**Instructions for the task**
Whenever the word "agent" turns up in a line below, that line should be copied.

#### Dataset excerpts ####

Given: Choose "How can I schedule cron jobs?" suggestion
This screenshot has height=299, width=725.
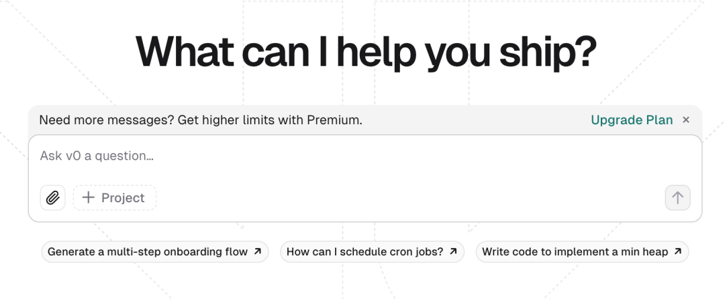Looking at the screenshot, I should click(365, 252).
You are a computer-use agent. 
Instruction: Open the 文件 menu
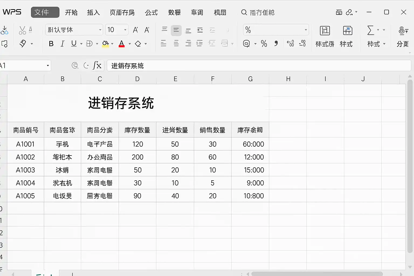45,12
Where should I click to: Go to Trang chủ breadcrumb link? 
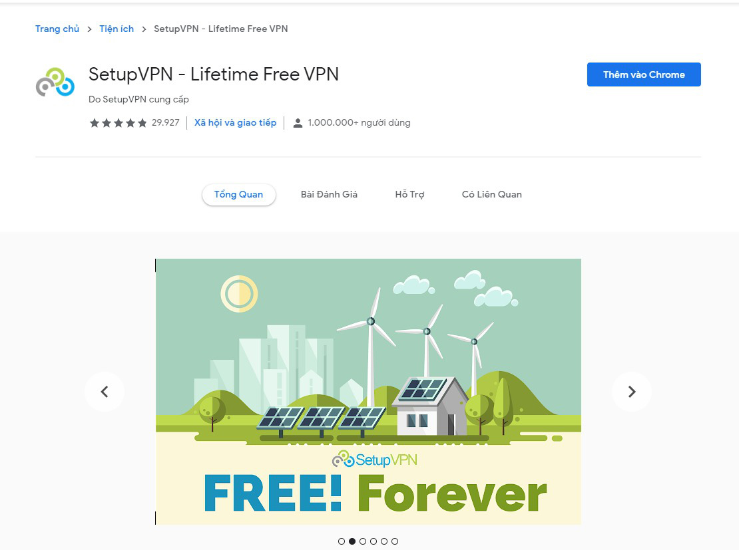57,29
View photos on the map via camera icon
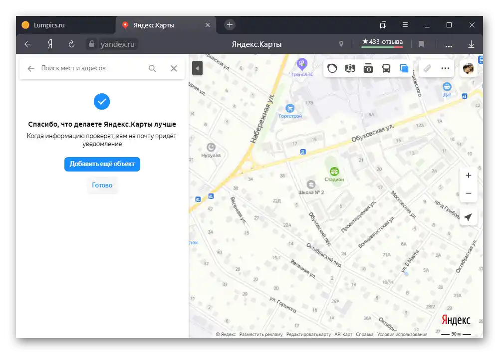 (368, 68)
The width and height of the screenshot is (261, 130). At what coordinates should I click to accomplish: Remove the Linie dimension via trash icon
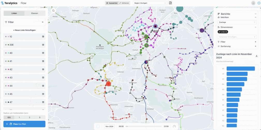tap(226, 32)
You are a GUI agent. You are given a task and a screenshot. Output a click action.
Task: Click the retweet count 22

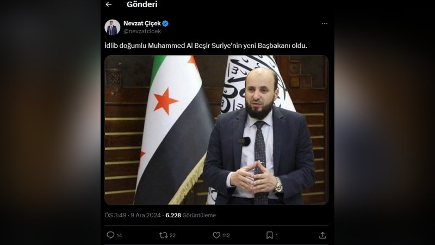(172, 236)
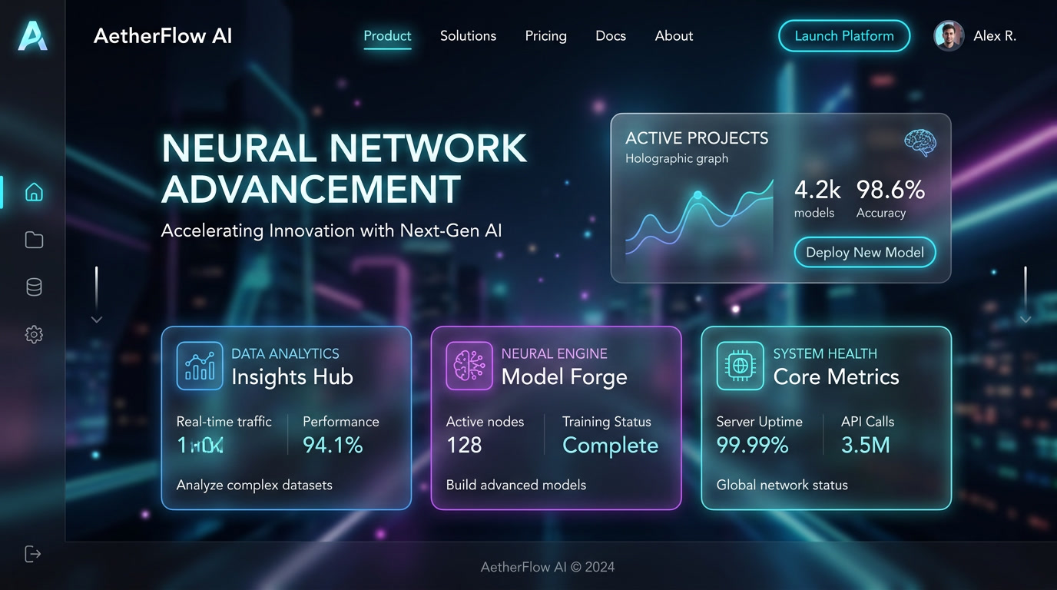Open the Projects folder icon in the sidebar
1057x590 pixels.
tap(34, 239)
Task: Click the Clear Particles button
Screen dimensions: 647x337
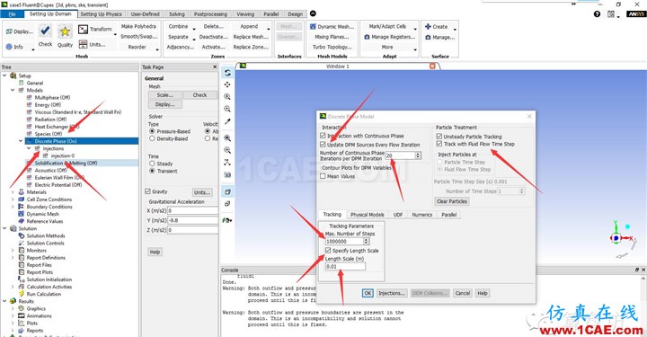Action: point(452,201)
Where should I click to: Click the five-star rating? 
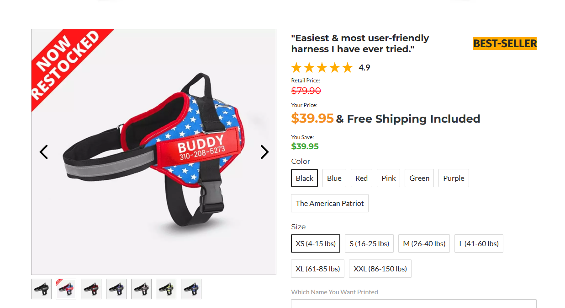pos(322,68)
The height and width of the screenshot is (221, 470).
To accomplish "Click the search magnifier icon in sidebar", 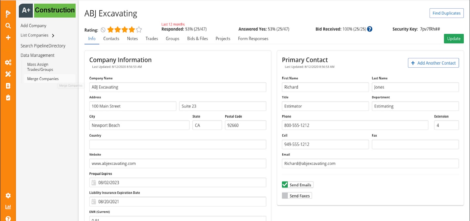I will (8, 26).
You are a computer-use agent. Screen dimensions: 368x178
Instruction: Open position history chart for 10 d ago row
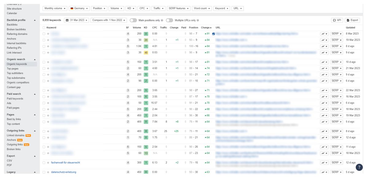click(x=324, y=62)
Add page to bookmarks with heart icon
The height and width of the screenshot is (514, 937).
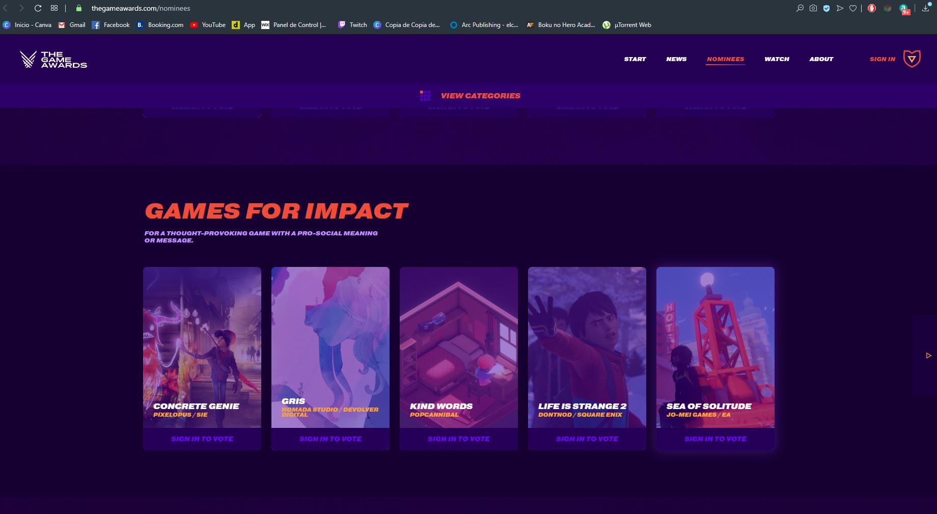(x=853, y=8)

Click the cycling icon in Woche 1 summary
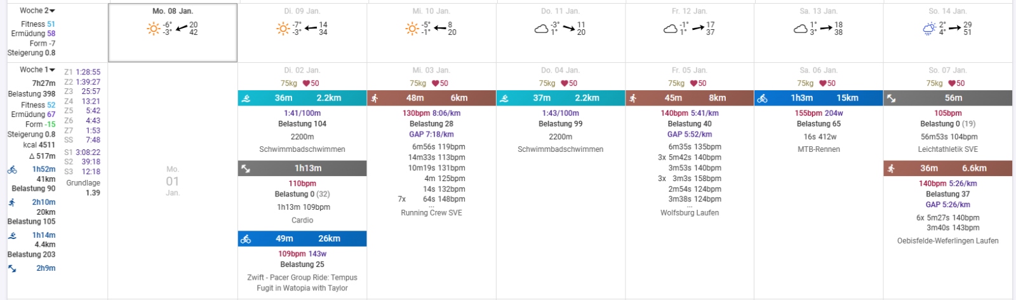(12, 170)
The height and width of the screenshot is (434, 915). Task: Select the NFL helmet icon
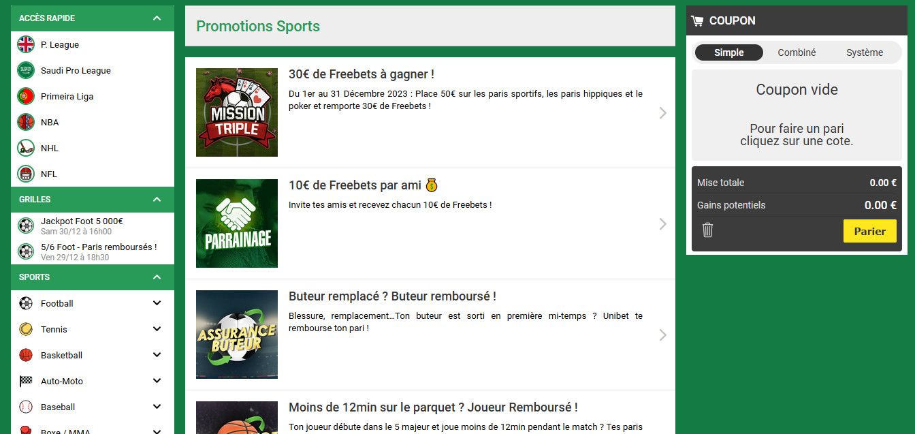tap(26, 174)
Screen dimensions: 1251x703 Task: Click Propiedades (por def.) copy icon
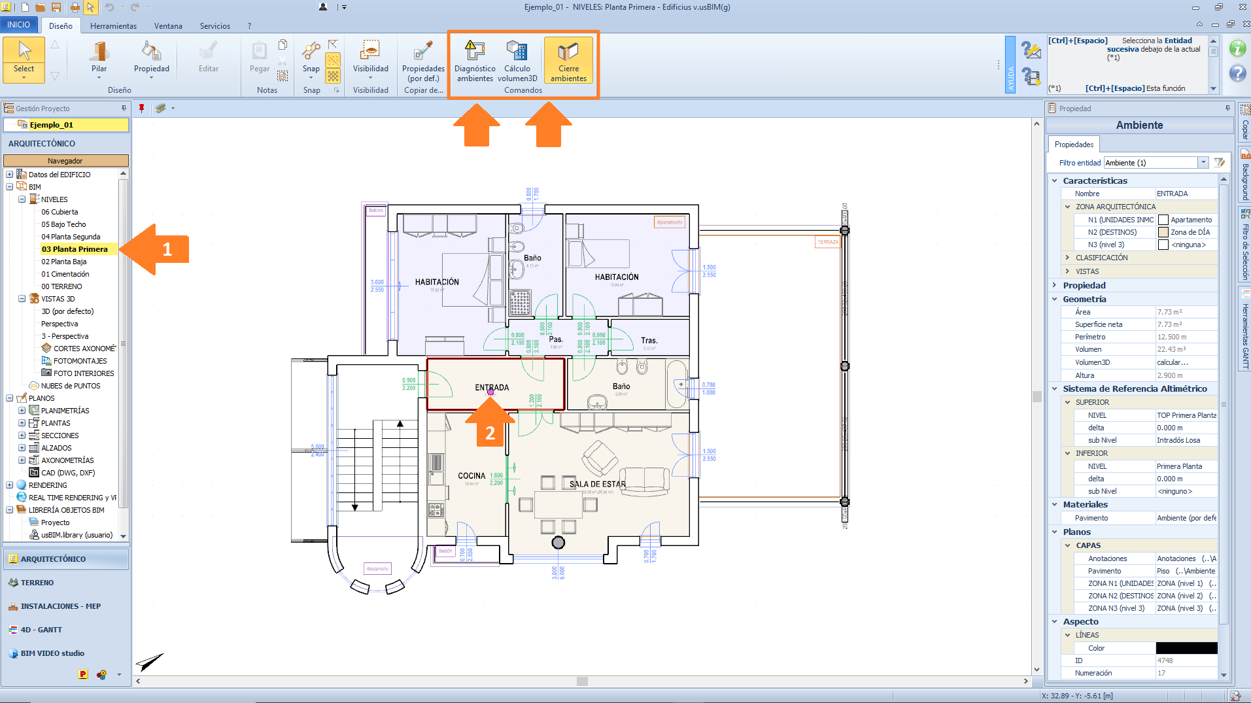(423, 52)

####

**The completed task**
You are a computer-use agent. 
You are a GUI agent. You are given a task and a screenshot. Output a click action.
You are a computer-use agent. Screen dimensions: 368x178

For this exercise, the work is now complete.